Exercise input:
######
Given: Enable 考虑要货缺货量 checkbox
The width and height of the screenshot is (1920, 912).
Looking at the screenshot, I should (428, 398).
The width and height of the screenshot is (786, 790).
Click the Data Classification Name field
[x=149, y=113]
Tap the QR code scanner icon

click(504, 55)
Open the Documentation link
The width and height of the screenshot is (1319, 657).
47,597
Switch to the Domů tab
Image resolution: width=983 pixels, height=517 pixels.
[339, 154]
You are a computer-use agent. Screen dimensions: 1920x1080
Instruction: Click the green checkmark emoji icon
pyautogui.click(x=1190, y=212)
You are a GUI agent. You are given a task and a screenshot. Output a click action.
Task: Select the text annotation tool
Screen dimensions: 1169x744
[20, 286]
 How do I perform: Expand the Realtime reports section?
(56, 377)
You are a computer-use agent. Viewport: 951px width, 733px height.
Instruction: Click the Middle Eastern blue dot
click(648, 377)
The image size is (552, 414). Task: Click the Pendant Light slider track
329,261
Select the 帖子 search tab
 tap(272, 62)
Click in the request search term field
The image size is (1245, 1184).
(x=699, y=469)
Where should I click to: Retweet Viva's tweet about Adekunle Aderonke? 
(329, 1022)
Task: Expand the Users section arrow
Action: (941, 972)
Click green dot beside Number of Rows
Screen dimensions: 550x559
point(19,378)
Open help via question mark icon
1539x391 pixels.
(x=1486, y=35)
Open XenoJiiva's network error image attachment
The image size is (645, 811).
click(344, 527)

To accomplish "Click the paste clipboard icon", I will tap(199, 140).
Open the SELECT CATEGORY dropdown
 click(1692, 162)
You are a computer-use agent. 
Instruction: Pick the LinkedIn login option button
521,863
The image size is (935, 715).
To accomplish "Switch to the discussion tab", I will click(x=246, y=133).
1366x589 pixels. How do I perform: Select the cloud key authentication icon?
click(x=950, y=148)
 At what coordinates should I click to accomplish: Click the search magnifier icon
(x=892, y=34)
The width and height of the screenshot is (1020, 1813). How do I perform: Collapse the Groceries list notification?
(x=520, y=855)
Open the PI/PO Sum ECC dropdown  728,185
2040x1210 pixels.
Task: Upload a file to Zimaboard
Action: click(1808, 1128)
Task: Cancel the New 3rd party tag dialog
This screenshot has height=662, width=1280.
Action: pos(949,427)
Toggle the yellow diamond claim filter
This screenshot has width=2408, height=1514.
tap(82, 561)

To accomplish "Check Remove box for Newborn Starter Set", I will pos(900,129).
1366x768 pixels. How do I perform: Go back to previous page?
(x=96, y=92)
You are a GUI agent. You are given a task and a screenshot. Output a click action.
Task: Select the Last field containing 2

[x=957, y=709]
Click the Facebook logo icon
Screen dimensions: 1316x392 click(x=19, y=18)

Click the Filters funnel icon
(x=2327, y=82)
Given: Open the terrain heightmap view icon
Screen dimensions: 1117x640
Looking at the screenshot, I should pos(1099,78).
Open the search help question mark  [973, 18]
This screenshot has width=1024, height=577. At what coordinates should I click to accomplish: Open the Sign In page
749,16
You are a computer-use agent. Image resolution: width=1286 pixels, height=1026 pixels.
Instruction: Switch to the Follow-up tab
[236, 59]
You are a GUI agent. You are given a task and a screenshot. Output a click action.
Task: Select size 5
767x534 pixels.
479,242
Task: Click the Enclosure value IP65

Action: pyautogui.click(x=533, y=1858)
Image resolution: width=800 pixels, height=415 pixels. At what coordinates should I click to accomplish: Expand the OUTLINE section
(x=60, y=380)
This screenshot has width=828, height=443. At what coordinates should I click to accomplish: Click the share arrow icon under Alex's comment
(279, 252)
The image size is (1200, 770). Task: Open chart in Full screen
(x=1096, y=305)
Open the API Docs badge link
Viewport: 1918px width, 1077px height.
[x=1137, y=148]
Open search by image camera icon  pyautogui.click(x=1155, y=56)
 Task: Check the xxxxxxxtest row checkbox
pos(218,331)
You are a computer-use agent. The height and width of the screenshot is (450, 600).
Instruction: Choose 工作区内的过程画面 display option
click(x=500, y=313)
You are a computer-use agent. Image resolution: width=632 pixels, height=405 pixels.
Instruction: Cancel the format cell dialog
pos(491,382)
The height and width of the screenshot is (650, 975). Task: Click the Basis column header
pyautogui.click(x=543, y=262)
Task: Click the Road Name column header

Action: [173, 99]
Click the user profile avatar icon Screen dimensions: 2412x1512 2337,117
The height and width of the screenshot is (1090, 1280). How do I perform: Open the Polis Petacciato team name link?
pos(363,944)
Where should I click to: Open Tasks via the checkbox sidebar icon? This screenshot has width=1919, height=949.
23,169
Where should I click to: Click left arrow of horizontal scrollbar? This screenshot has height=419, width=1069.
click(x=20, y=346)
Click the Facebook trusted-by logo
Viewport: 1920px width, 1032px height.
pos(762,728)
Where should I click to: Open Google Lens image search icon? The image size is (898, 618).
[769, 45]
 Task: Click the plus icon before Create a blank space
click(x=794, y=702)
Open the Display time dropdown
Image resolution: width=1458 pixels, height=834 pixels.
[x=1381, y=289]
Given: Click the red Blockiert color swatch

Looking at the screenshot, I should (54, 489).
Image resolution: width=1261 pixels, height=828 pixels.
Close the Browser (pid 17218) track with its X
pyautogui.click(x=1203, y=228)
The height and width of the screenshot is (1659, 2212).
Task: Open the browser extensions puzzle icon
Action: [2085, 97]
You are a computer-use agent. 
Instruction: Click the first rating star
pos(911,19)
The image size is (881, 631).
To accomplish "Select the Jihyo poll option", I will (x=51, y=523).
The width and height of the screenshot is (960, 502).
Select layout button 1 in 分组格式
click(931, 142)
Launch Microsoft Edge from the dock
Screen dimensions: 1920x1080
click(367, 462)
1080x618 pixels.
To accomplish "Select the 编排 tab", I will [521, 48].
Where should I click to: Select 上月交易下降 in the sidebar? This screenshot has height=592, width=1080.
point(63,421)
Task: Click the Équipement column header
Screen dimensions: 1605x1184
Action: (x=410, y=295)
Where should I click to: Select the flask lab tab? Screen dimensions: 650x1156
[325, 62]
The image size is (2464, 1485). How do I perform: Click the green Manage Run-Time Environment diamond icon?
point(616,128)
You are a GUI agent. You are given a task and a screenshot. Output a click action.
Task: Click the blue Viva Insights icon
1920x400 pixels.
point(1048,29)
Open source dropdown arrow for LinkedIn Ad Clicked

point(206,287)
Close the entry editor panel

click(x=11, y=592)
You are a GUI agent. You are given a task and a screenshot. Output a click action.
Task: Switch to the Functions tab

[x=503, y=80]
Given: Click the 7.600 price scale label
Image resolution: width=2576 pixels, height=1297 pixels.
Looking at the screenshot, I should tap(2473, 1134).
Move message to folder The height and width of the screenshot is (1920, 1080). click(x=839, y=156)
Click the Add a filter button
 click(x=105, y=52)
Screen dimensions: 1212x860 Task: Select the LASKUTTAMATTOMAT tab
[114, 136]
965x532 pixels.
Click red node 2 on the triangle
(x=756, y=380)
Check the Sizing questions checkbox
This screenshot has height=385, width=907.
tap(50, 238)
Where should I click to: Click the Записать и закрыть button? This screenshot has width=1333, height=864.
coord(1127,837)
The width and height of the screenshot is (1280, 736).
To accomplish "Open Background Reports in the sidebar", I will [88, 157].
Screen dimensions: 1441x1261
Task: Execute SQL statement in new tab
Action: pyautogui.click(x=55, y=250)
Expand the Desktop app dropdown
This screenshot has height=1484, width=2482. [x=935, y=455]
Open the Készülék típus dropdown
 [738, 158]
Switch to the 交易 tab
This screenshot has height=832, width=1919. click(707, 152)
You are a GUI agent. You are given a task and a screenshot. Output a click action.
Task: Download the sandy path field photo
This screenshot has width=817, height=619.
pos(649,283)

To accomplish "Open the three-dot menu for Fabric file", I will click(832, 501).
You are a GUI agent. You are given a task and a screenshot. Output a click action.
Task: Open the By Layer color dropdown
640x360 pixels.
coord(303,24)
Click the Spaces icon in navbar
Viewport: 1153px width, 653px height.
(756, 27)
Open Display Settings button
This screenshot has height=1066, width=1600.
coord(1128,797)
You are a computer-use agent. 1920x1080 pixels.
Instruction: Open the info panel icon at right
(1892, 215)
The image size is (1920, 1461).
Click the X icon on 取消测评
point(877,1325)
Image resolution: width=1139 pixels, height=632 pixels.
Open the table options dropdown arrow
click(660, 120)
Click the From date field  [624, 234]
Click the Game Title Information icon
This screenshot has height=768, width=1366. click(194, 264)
######
Given problem:
Repeat the items word for word, from the line containing "Click the Add a filter button" through the line containing "This screenshot has height=832, width=1919.", with both of those lines included.

Expected answer:
Click the Add a filter button
 click(x=105, y=52)
Screen dimensions: 1212x860 Task: Select the LASKUTTAMATTOMAT tab
[114, 136]
965x532 pixels.
Click red node 2 on the triangle
(x=756, y=380)
Check the Sizing questions checkbox
This screenshot has height=385, width=907.
tap(50, 238)
Where should I click to: Click the Записать и закрыть button? This screenshot has width=1333, height=864.
coord(1127,837)
The width and height of the screenshot is (1280, 736).
To accomplish "Open Background Reports in the sidebar", I will [88, 157].
Screen dimensions: 1441x1261
Task: Execute SQL statement in new tab
Action: pyautogui.click(x=55, y=250)
Expand the Desktop app dropdown
This screenshot has height=1484, width=2482. [x=935, y=455]
Open the Készülék típus dropdown
 [738, 158]
Switch to the 交易 tab
This screenshot has height=832, width=1919. click(707, 152)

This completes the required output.